Extrait à lire >>

A chaque réalisation, sa conceptualisation de la notion d’espace s’adapte à l’environnement dans lequel il évolue le temps d’un projet. Vu son succès et les lieux qu’il dynamise, c’est sans surprise que les restaurateurs en vogue s’arrachent ses coups de pinceau et ses traits de crayon. Malgré cet indéniable succès, le presque quadragénaire reste modestement discret et fait preuve d’une humilité intellectuelle à l’image de ses œuvres.

C’est dans ses bureaux flambant neufs, situés à quelques encablures de l’Université de Genève, qu’on retrouve Youri Kravtchenko. En cette période hivernale, l’arcade d’angle offre un puits de lumière réconfortant grâce à ses larges baies vitrées. Vêtu d’un pantalon stylé assorti à une chemise de couleur identique, il arrive en toute décontraction en indiquant la table de conférence comme point d’ancrage pour un laps de temps.

La discussion prend inévitablement le chemin de l’enfance liée à l’amour que l’architecte voue à la gastronomie. Afin de rester au lit, le jeune Youri prétendait avoir des grippes pour que sa mère lui prépare une purée accompagnée de tranches de saumon fumé en provenance d’Irlande. «Elle avait un tel attachement sentimental et poétique avec ce pays qu’il aurait été impossible que le poisson provienne d’un autre endroit», avoue-t-il. C’était un rituel rassurant.

Une échappatoire

Fils d’un père d’origine polonaise, compositeur de musique de films, et d’une mère dissidente russe, interprète de formation, il baigne très tôt dans un milieu intellectuel. «Hormis son amour pour le cinéma, mon père avait une obsession: manger une fois par semaine chez Frédy Girardet à l’Hôtel de Ville de Crissier.»

Sous l’impulsion de sa mère, Youri peint énormément. Fils unique, il utilise les toiles et les pinceaux comme une échappatoire imaginaire et crée des œuvres ou des reproductions de tableaux de Chaïm Soutine ou Pablo Picasso. «L’image dans son ensemble m’enivre autant par le toucher du peintre que par le regard que celui-ci porte sur son sujet. Presque autant que l’ivresse ressentie grâce au vin, voire plus.»

Egalement passionné de cinéma dès l’adolescence, il s’imagine en tant que metteur en scène qui s’est finalement trompé de carrière. En première année estudiantine, il s’oriente vers la philosophie, expérience qu’il qualifie jusqu’à ce jour de calamiteuse, et bascule vers des études cinématographiques. C’est l’Institut supérieur des arts (Insas) en Belgique qui lui fait les yeux doux.

Un seul hic… le manque d’argent pour financer le concours. Youri trouve un petit boulot de serveur dans un restaurant à Genève. Le propriétaire des lieux lui annonce après deux semaines qu’il n’est pas fait pour le métier de salle, tout en lui demandant ce qu’il sait faire. «Avec du grillage de cage à poules et des composites recyclés, je lui fabrique l’emblème de son restaurant, de deux mètres sur trois, en papier mâché.» Conquis, le patron lui demande de concevoir l’ensemble de la décoration de son restaurant. Le résultat fait un carton… il n’y aura pas de retour en arrière.

Consigne >> Remplacez « restaurateurs » par « chefs », puis réécrivez le passage du portrait de Youri Kravtchenko qui va des mots contenant « A chaque réalisation, sa » jusqu'à « de ses œuvres. ».

Données des cibles de clic
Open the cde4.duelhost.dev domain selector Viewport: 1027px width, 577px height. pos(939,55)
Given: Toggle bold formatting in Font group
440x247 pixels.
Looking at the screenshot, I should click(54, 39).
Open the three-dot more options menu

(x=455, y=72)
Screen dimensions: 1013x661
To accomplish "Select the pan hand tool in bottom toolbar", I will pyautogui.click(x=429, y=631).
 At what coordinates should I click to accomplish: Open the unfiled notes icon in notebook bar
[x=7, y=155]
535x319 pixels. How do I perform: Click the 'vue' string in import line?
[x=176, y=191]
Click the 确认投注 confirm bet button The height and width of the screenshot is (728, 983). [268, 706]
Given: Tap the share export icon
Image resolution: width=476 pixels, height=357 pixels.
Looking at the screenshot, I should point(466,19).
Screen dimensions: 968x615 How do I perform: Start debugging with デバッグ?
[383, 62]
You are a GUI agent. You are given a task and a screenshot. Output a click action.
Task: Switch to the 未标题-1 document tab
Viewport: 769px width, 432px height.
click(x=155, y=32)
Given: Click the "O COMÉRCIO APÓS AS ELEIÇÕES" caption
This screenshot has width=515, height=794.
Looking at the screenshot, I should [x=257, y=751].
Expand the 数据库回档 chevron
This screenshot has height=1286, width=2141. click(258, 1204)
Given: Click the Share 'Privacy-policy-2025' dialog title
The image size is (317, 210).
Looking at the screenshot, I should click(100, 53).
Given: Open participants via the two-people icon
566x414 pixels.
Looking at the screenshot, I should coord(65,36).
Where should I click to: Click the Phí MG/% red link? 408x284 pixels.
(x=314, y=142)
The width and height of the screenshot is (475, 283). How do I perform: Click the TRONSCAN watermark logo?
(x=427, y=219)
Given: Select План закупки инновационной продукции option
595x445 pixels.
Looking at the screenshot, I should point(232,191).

Corrigé >>
A chaque réalisation, sa conceptualisation de la notion d’espace s’adapte à l’environnement dans lequel il évolue le temps d’un projet. Vu son succès et les lieux qu’il dynamise, c’est sans surprise que les chefs en vogue s’arrachent ses coups de pinceau et ses traits de crayon. Malgré cet indéniable succès, le presque quadragénaire reste modestement discret et fait preuve d’une humilité intellectuelle à l’image de ses œuvres.